La obra se basa en la vida de la escultora francesa, Camille Claudel, pero esta María del Pilar podría representar a un personaje universal. Sin ir tan lejos, en Uruguay está el antecedente de María Clara García de Zúñiga, encerrada por su familia en el altillo de su casa en el Prado, hoy Museo Blanes.

Teatro. En entrevista con Sábado Show, la directora repasa la génesis de la obra: "Se está acostumbrando mucho trabajar una dramaturgia de intercambio entre el autor y el director, pero en este caso no, es un texto que escribió Sandra Massera. Hace más de un año, ella estuvo investigando para escribir y yo traté de meterme un poco en el tema por mi otra profesión (N.R. García también es psicóloga), para colaborar con ella y pasarle algún escrito.

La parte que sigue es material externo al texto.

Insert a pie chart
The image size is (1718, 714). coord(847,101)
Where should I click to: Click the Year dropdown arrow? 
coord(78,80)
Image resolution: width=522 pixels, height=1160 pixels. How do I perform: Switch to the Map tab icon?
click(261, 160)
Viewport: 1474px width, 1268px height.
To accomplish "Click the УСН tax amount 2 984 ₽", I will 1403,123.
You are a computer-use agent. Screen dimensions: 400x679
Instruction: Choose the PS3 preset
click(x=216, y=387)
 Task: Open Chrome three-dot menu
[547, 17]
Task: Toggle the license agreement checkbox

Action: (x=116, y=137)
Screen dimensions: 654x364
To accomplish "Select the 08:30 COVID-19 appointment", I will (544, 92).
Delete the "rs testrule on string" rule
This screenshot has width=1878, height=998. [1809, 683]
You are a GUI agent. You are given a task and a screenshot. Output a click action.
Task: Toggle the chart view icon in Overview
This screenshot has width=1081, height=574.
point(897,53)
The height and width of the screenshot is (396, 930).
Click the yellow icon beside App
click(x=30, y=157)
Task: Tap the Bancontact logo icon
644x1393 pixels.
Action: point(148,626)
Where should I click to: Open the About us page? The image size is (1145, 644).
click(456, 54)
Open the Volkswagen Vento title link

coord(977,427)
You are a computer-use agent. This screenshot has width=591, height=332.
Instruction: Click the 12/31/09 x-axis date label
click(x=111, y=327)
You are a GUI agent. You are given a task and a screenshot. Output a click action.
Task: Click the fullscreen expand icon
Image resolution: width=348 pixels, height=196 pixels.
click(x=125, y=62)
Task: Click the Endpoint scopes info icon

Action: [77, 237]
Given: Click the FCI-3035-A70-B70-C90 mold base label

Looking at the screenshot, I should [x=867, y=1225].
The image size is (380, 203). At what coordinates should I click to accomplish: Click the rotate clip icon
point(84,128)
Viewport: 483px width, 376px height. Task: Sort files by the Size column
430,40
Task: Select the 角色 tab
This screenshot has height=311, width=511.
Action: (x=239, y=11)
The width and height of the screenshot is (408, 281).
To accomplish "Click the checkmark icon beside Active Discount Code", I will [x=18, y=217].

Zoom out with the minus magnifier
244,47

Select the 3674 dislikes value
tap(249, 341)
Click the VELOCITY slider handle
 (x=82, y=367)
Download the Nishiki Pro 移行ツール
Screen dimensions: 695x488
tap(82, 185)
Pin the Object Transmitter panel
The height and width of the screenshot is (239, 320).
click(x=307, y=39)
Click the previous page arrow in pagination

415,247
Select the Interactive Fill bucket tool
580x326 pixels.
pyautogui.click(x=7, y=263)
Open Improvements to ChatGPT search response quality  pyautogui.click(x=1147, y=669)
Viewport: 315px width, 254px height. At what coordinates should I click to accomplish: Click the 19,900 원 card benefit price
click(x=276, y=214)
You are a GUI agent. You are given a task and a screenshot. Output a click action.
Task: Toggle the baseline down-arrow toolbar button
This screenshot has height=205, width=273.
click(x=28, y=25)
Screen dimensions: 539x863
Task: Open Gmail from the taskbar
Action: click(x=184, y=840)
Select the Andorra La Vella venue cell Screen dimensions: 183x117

A partir de ahí no participé más en la escritura del texto hasta que un día me llegó el primer borrador, ella lo fue perfeccionando y una vez que me manda el último, me dice `esta es la versión definitiva`. Recién ahí empecé a pensar en una puesta para ese texto".

Respecto a los años de trabajo en conjunto con Massera: "Es imposible no influirnos la una a la otra porque estamos en la misma búsqueda desde hace mucho tiempo. Tenemos modalidades diferentes de trabajo, fundamentalmente en la dirección, pero en los caminos de búsqueda y los procesos de investigación y de estudio que estamos haciendo hace más de diez años, tenemos muchos puntos en común".

Los ensayos comenzaron en noviembre de 2009, una vez que García tuvo definido el plan de dirección. Las inspiraciones surgieron de la propia obra: "En este caso, lo fundamental fue (el escultor francés, Auguste) Rodin, haciendo una doble trampa porque la inpiración de este texto es Camille Claudel, que fue la amante de Rodin. Aunque después se universaliza, no es la vida de Camille, me gustó la idea de que los podía mezclar históricamente, artísticamente y afectivamente. Entonces, tomé de Rodin algunos cuerpos, varias esculturas y varios dibujos para buscar cuerpos de dos planos, cuerpos simples, cuerpos achatados, que después lo ves en la iluminación porque están iluminados sólo de adelante o sólo de atrás. Después, busqué la escultura de grandes torsiones para los cuerpos que no manifiestan el exterior de una loca pero sí cómo se debe percibir la locura, cómo siente su cuerpo alguien que se siente distorsionado mentalmente. Trabajamos el cuerpo de la actriz sobre las esculturas de Rodin y de ahí salieron maneras de estar, maneras de pararse, de sentarse, de caminar, distintas formas de mirar, distintas posiciones de la cabeza, cosas re sutiles, que luego trabajamos en la coreografía".

La actriz. Ambas, autora y directora, pensaron en Gabriela Iribarren para el papel de María del Pilar. La aceptación inmediata de la actriz resultó en alivio para las creadoras que no manejaban, en ese momento, otros nombres. "Fue una entrega absoluta a la dirección -recuerda García- con tremenda humildad y un rendimiento fantástico. De un día al otro ella era capaz de encontrar todos los elementos que le había marcado en un ensayo anterior y eso implica que hay una gran capacidad de la actriz, hay un gran talento, pero además hay una gran voluntad ante el trabajo porque la capacidad de estar absorbiendo todo como una esponja está si uno tiene todas las áreas en alerta, uno puede entenderlo intelectualmente pero emocionalmente no".

Desde la dirección, la intención era clara: "Teníamos que buscar a una mujer que está encerrada por sus convicciones de existencia. Yo borroneo, tanto en el inicio como en el final, qué es la locura, trato de no dejar claro si esta mujer está o no está loca (...) Encerrada en un manicomio tiene un tinte hacia el lado de la locura, el aislamiento donde las otras personas sí están en situación de locura, donde de entrada sos tratada como loca porque eso es lo primero, si estás ahí al enfermero jefe no le decís `mirá que yo no estoy loco` porque eso es lo primero que te condenaría".

Locas, obra ganadora del los Fondos Concursables del Ministerio de Educación y Cultura, se presenta los fines de semana de abril en el Teatro del Museo Torres García y luego iniciará una gira por el interior del país.